Work item: Which lines run from the one containing "Instruction: Click the" through the end of the entries? Restate them word for word, and only those.

Supplied material:
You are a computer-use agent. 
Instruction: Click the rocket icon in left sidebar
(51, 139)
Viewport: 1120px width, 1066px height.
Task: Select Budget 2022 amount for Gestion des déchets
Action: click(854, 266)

Solution for this problem:
Instruction: Click the rocket icon in left sidebar
(51, 139)
Viewport: 1120px width, 1066px height.
Task: Select Budget 2022 amount for Gestion des déchets
Action: click(854, 266)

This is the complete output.